**The problem:** Write the next part of the article on employees quitting amid the cost-of-living crisis, starting right after its final sentence.

**Provided passage:**

|---|

Employees jumping ship as cost-of-living crisis worsens

Inflation worries are pricing people out of jobs – here's how employers can stem the turnover tide

Employees jumping ship as cost-of-living crisis worsens

More employees are planning to leave to their employer this year, according to a new report, in the wake of financial and wellbeing challenges in the face of rising inflation. Research from Mercer found that 36% of workers are considering of leaving their employer, an increase on the 28% who admitted this in 2021. According to the report, low-income, frontline, and underrepresented employees are more likely to consider jumping ship to another employer.

The most popular reason behind this is financial stress. According to the report, 75% of the respondents said high inflation and market volatility have significantly increased their money worries.

Read more: Four fifths of employees say inflation is affecting their careers

Insufficient healthcare benefits is the next reason why employees want to quit. More than 60% of employees said they still need to purchase healthcare items outside of their insurance plan, with the top items being prescription drugs.

Burnout it also on the rise, with more than half of employees saying they feel exhausted during their working day. This is despite two out of three employees saying they feel empowered, valued, connected, and stimulated amid hybrid working arrangements.  

"It's clear now more than ever that employees are prioritizing their wellbeing,” said Adam Pressman, Mercer's employee research leader. “The top three reasons employees consider leaving their employer are pay and benefits, burnout due to workload, and insufficient healthcare benefits. For some, especially front-line and low-income employees, that means financial survival. Others, who have their basic financial needs met, are placing increased importance on their lives outside of work."

Read more: Inflation crisis: How can HR support struggling staff?

Enter 'Lifestyle Contract'

One way to address these problems on financial stress and wellbeing is the introduction of a "Lifestyle Contract," according to Lauren Mason, senior principal in Mercer's Career Business.

|---|

**Supplied information:**
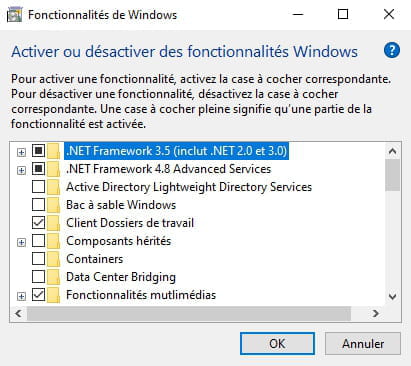
Task: Click the folder icon beside Data Center Bridging
Action: coord(53,277)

|---|

**Output for this task:**
"In 2022, employees value a workplace that centres on well-being; where they have more sustainable workloads and more resources to support their holistic health – financial, physical, and mental. We see this as a defining moment – a new contract between employers and employees – the 'Lifestyle Contract,'" said Mason. "There will be no return to pre-pandemic ways of working; employers who adopt this lifestyle contract will gain a committed and productive workforce and be an employer of choice in today's job market."

Andrew Caldwell, HR advisory manager at Peninsula, previously told HRD that employers could provide their staff with good compensation package to make them feel more valued and appreciated, especially as the cost-of-living bites.

Read more: Be careful with wage rises – BoC deputy

"It also works to keep staff motivated and not seek out alternative offers. Employers can also consider increasing salaries, offering bonuses, or implementing an EAP program," Caldwell said.

In case a raise or a bonus is out of the picture, however, Caldwell suggested offering other forms of benefits.

"In my experience, one of the most appreciated and easily accomplished is extra paid time off. Bonus PTO can come in many different forms, such as birthday PTO, half days on Friday, or summer hours so employees can enjoy the nice weather. Bonus PTO has been proven to have a positive impact on staff retention and their overall work satisfaction."